Llego a Kouremale pocos minutos despúes de la caída del sol tras un horizonte enturbiado por la partículas de polvo y un cielo lánguido. La oscuridad no tarda mucho en apoderarse de este pueblo fronterizo sin electricidad. Decido pasar mi última noche en Malí en vez de cruzar a Guinea en este mismo momento. El hornillo que me regaló mi amigo Jiang Lei en Cotonú, me está dando muchos problemas, por eso decido detenerme junto a un galpón en construcción donde encuentro a unos hombres reunidos alrededor de una fogata. Es raro sentarse alrededor del fuego cuando no hace nada de calor, pero eso probablemente muestre cuanto calor hace durante el día. Les pido permiso para hervir en ella el agua para cocinar mis fideos. Aunque la luz del fuego apenas me permite distinguir sus rasgos faciales, mantenemos una amena conversación durante mi cena.

Con la panza llena, ahora solo me queda encontrar un lugar donde dormir. Ya que me siento muy seguro en Malí y no tengo ganas de hacer más sociales por el día de hoy, decido alejarme una centena de metros e inflar mi colchón y colgar la mosquitera bajo el techo de chapa de una construcción abandonada. Allí me rindo a un sueño tan profundo que si alguien se hubiera robado todas mis posesiones no me habría dado cuenta. Cuando los primeros rayos del sol que despuntan en el horizonte me iluminan la cara lo suficientemente fuerte, comienzo de a poco a recobrar la conciencia perdida durante la noche.

El rehacio adiós a Malí

Como cada lugar que visito, soñé e imaginé muchísimas cosas sobre Malí por muchos años antes de llegar. Dadas las circunstancias sociales y políticas actuales, no pude conocer más que una porción muy limitada de este enrome país, pero lo que conocí alcanzó y superó mis expectativas. Me llevo el regalo de la calidez y la simpleza de los malianos. En las aldeas de Malí y en cierta medida hasta en su mismísima capital, disfruté una vez más de la belleza de la vida en cámara lenta. Tomarse el tiempo para hacer las cosas, vivir sin apuro sin estar siempre corriendo. Pasar los días en las aldeas malianas es un viaje en el tiempo. Un viaje a un mundo sin tiempo, al menos no el tiempo en los términos que los occidentales hemos desarrollado.

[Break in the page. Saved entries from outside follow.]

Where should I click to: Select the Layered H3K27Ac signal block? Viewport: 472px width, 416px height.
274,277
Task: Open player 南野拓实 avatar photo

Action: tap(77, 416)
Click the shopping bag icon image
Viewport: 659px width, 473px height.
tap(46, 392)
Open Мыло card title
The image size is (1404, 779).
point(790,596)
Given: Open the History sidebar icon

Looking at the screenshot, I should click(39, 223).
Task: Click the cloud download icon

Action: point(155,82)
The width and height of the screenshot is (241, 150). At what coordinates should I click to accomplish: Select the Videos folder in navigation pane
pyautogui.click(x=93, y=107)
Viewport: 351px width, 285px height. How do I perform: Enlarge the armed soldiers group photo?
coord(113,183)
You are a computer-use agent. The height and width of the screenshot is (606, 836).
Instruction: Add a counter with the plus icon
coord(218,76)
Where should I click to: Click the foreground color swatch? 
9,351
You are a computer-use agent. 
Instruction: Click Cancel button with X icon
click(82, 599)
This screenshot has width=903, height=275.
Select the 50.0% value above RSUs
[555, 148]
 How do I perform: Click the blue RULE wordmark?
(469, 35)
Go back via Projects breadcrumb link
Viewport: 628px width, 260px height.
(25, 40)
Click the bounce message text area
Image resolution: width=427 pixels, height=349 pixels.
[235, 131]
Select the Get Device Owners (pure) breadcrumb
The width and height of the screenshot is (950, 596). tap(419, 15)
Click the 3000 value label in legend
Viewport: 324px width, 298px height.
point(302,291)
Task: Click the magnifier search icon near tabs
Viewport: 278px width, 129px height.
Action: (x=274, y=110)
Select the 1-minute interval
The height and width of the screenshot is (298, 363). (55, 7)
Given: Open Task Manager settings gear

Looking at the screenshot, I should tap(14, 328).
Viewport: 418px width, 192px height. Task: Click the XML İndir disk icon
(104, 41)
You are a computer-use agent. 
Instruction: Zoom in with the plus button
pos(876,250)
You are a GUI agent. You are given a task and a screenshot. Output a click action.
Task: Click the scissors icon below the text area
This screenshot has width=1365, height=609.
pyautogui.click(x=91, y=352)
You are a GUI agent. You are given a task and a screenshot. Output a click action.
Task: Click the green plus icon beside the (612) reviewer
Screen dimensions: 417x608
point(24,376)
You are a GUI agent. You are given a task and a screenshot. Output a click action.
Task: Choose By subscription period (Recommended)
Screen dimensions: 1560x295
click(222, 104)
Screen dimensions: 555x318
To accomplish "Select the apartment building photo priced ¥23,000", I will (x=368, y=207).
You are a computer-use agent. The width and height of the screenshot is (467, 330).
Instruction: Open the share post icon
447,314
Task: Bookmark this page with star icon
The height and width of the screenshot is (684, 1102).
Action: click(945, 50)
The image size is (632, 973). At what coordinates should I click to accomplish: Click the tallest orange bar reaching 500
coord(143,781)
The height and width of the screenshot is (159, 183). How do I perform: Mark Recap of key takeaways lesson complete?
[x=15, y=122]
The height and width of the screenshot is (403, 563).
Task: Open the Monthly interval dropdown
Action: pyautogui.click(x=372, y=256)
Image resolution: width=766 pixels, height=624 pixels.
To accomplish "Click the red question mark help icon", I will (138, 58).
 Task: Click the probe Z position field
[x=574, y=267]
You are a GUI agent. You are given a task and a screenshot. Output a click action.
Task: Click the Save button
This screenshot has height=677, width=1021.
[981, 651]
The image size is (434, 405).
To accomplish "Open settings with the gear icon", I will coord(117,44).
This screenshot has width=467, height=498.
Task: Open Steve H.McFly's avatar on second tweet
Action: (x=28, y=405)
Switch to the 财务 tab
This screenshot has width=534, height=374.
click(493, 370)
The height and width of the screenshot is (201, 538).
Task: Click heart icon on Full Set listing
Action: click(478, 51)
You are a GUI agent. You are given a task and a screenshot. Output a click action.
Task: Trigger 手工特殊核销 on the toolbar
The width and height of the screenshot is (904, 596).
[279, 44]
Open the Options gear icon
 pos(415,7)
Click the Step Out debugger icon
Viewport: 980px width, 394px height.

Me llevo también la música, la maravillosa música maliana que está siempre presente en la vida cotidiana. De ahora en adelante, sé que esta música formará siempre parte de mi colección de álbumes. Empecé a escribir estas entradas sobre Malí escuchando música maliana y es así también como las termino.

Por último, me llevo el entusiasmo, me llevo la curiosidad, me llevo la necesidad y las ganas de volver a Malí. Necesito más, porque si tan poco tuvo un impacto tan lindo, solo me resta imaginar cuánto podría haber disfrutado de poder haber llegado a muchos de esos otros rincones que quería visitar. Es por esto y mucho más, que me voy queriendo volver a Malí, quizás en tiempos mejores, o no, pero seguramente en el momento correcto.